GIVEN INSTRUCTION 1
From the news excerpt about the Tronox lawsuit, reproduce the passage starting at "Anadarko said in" and ending at "overstated its claim.".
GIVEN INSTRUCTION 2
According to the news excerpt about the Tronox lawsuit, why did Tronox sue Anadarko and Kerr-McGee? Answer in one to three sentences.
GIVEN INSTRUCTION 3
Extend the news excerpt about the Tronox lawsuit, continuing from its final sentence.

DOCUMENT TEXT
Tronox sued Anadarko and Kerr-McGee in 2009, during its bankruptcy, to recover environmental liabilities that the chemical maker claimed Anadarko dumped on it through a 2006 spinoff. U.S. government agencies also sued.
A trust created when Tronox exited bankruptcy in February is now pursuing the lawsuit. The U.S. will get 88 percent of whatever is won in the lawsuit and tort claimants will get the remainder, according to court papers.
May 15 Trial
The case is set to go to trial May 15. Gropper said Nov. 29 that the parties should mediate the dispute.
Anadarko said in court papers that the plaintiffs shouldn’t be able to profit from a recovery, and redacted their pleadings to hide their estimates of how much the trust had allegedly overstated its claim.
“They admit to you they’re seeking over $15.5 billion,” Lydia Protopapas, a lawyer for Anadarko, told Gropper Nov. 29. “That’s a windfall.”
Kerr-McGee transferred about 2,800 polluted sites and liability for 70 years’ worth of pollution to Oklahoma City-based Tronox after moving its most valuable oil and gas assets to a new company that Anadarko acquired in 2006 for $18 billion, Tronox said in its 2009 lawsuit.

(Rows from a dataset)
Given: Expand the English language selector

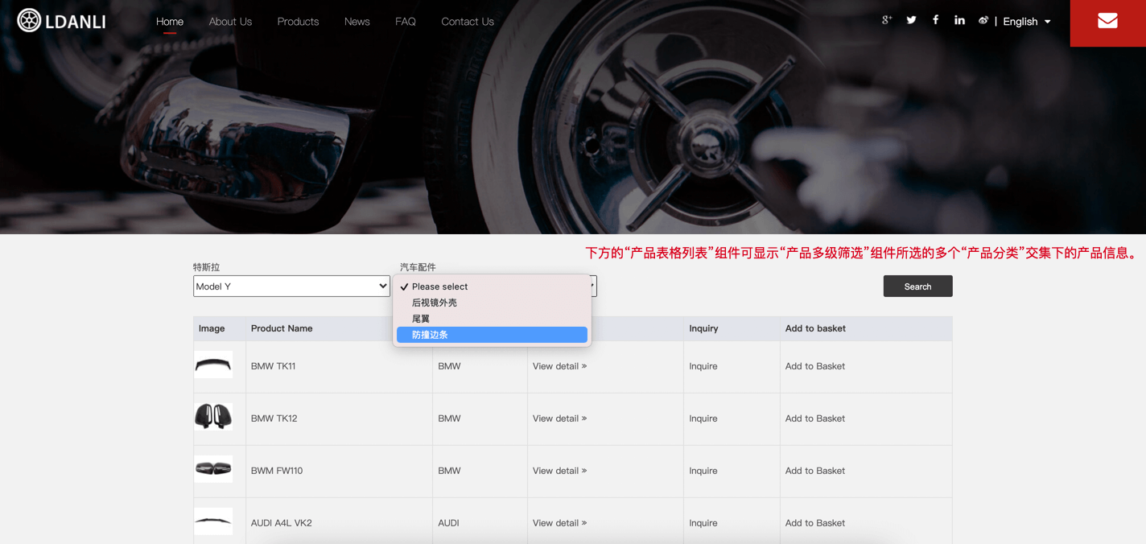Looking at the screenshot, I should [1026, 22].
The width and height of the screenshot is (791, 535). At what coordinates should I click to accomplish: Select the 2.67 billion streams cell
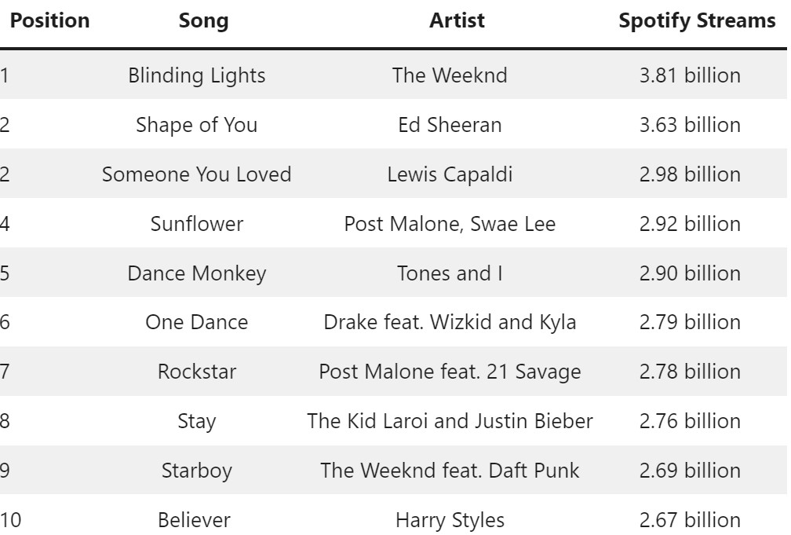[x=690, y=520]
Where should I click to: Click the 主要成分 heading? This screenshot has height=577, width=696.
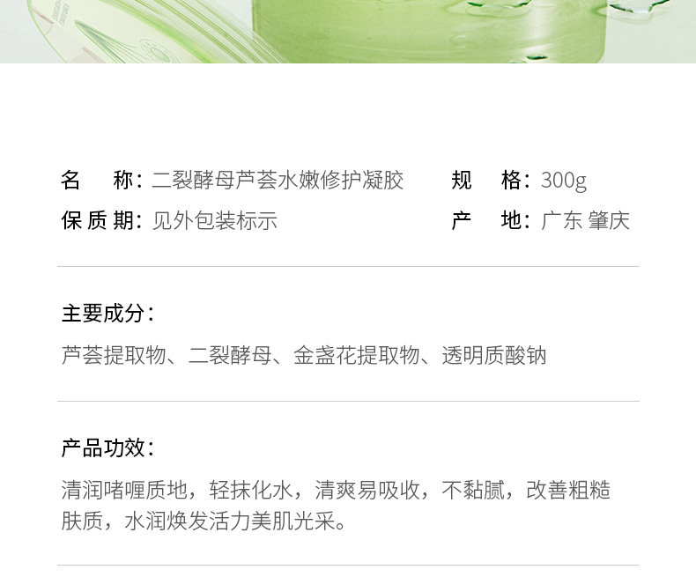click(107, 314)
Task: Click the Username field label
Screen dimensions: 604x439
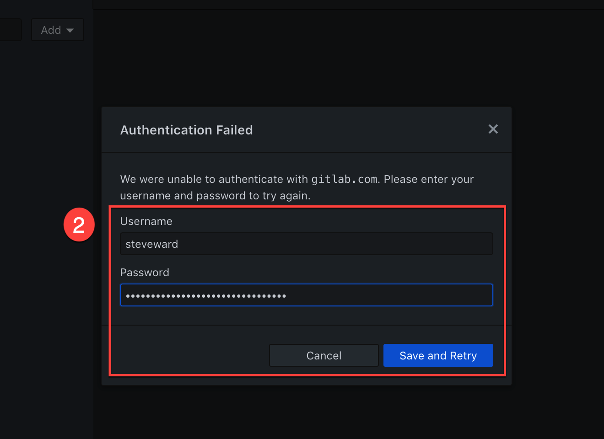Action: coord(146,221)
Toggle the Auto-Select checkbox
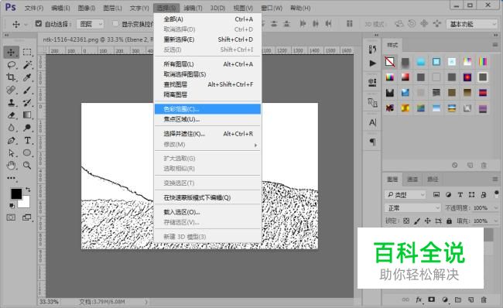Screen dimensions: 503x308 point(39,23)
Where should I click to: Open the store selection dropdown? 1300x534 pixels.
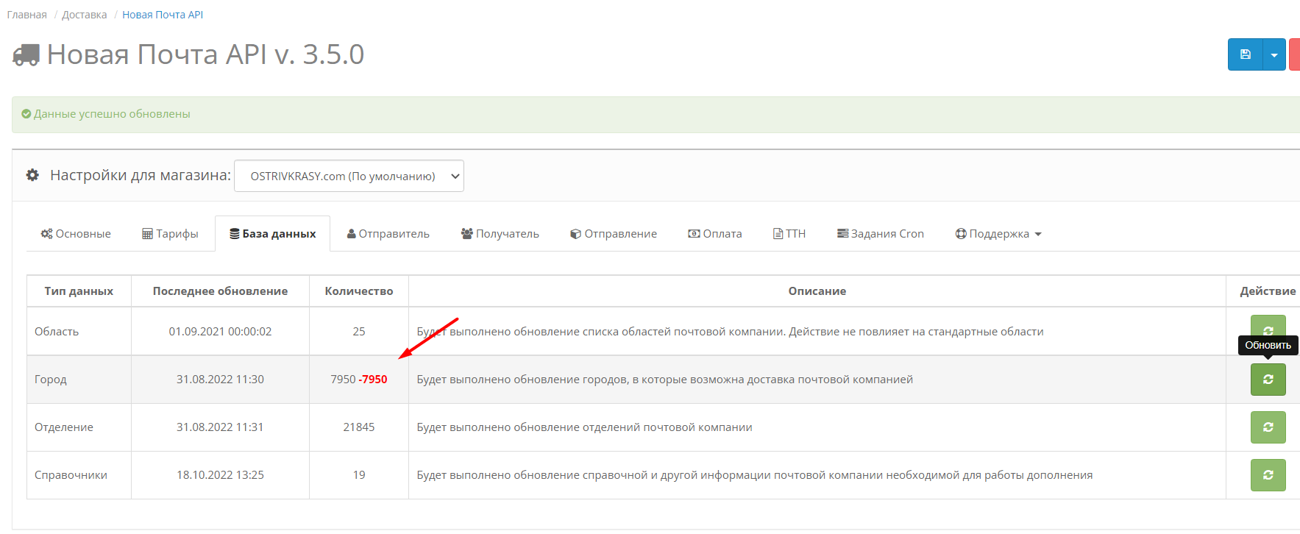pos(349,176)
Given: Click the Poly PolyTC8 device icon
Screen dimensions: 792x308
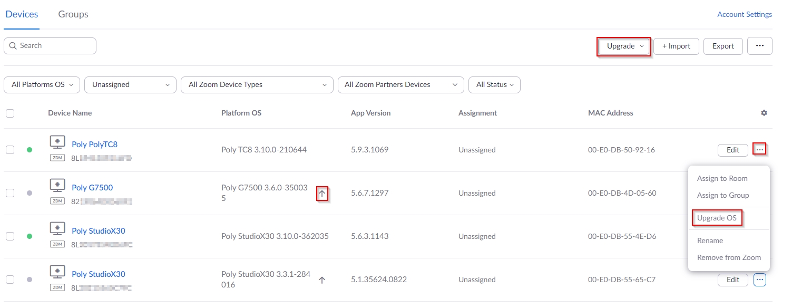Looking at the screenshot, I should [x=57, y=141].
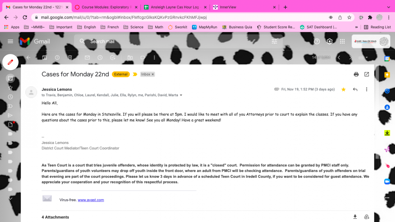Toggle the yellow star on this email
395x222 pixels.
coord(343,89)
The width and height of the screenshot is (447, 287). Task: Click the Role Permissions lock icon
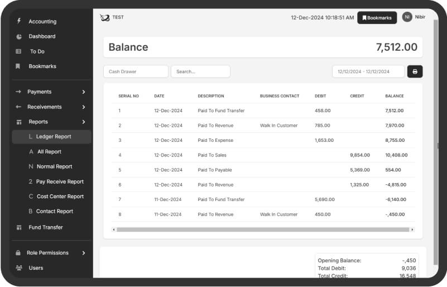point(18,253)
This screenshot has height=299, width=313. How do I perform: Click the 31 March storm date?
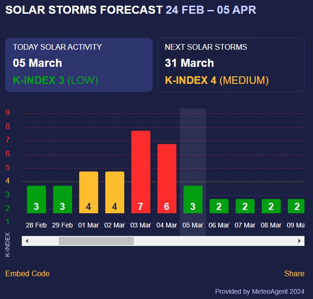pyautogui.click(x=189, y=63)
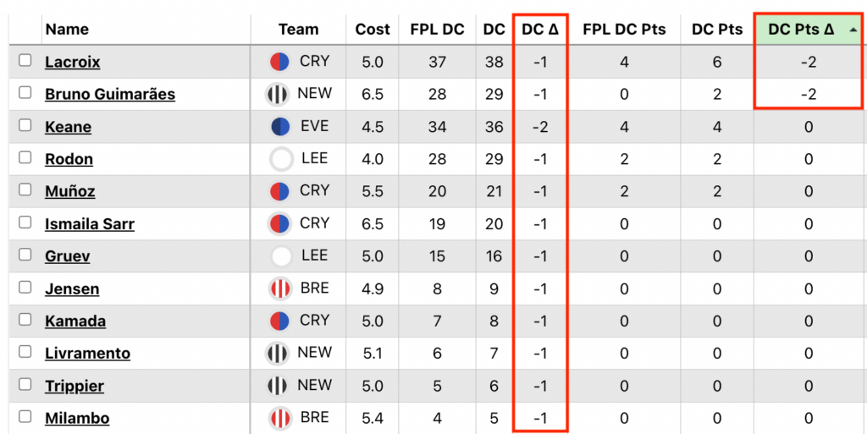Click Brentford badge in Milambo row
Screen dimensions: 867x434
click(279, 418)
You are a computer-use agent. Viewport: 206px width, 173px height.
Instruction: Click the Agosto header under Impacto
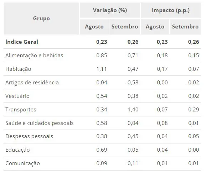(155, 27)
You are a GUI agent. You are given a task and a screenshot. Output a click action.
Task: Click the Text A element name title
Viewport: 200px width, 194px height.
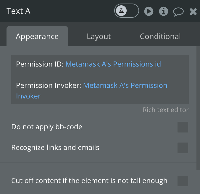click(19, 11)
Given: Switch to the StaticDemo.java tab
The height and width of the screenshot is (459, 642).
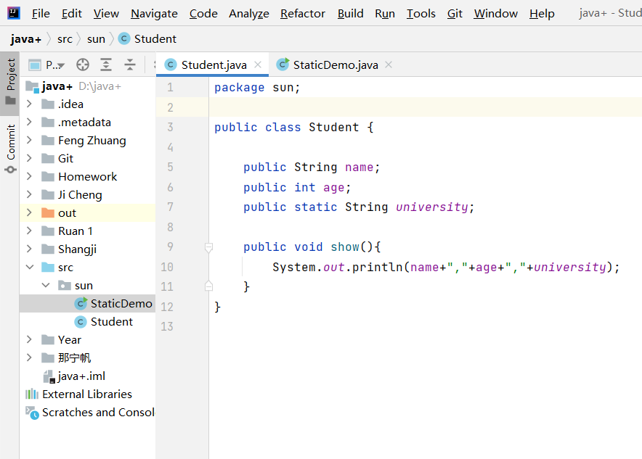Looking at the screenshot, I should point(335,65).
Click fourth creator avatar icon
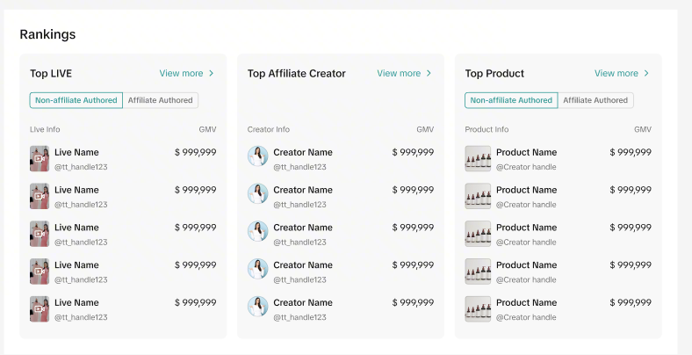 257,270
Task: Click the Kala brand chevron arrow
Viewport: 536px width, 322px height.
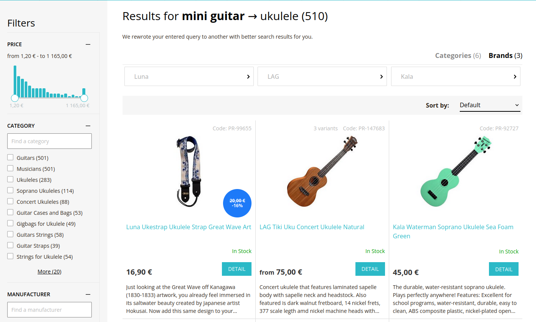Action: click(515, 77)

FINAL ANSWER 1
Anadarko said in court papers that the plaintiffs shouldn’t be able to profit from a recovery, and redacted their pleadings to hide their estimates of how much the trust had allegedly overstated its claim.

FINAL ANSWER 2
Tronox sued to recover environmental liabilities that it said Anadarko had dumped on it through a 2006 spinoff. Its 2009 suit said Kerr-McGee transferred about 2,800 polluted sites and liability for 70 years of pollution to Tronox. This happened after Kerr-McGee moved its most valuable oil and gas assets to a new company that Anadarko acquired in 2006 for $18 billion.

FINAL ANSWER 3
Tronox has called the transactions a two-step fraud and is seeking the full value of assets it says were fraudulently transferred into Anadarko. Anadarko had sought to limit their claim to what environmental and tort creditors were owed, which it says was close to $1.5 billion in 2005.
Measure of Damages
Gropper said in his ruling that the appropriate measure of damages should be determined after trial, and can’t be limited only by the amount of fraudulently transferred property.
David Zott, a lawyer for the trust, had said the estate and all its creditors, including environmental and tort claims, are entitled to recover money that was fraudulently transferred out of the estate.
“We’re entitled to avoid in entirety the fraudulently transferred oil and gas assets,” Zott told Gropper at the Nov. 29 hearing.
Proceeds from the lawsuit will go to the litigation trust which has taken on the case. The trust will distribute proceeds to the U.S. Environmental Protection Agency and other agencies. Lawyers for the U.S. have said the federal government and several states are involuntary creditors now dealing with pollution strewn across the country.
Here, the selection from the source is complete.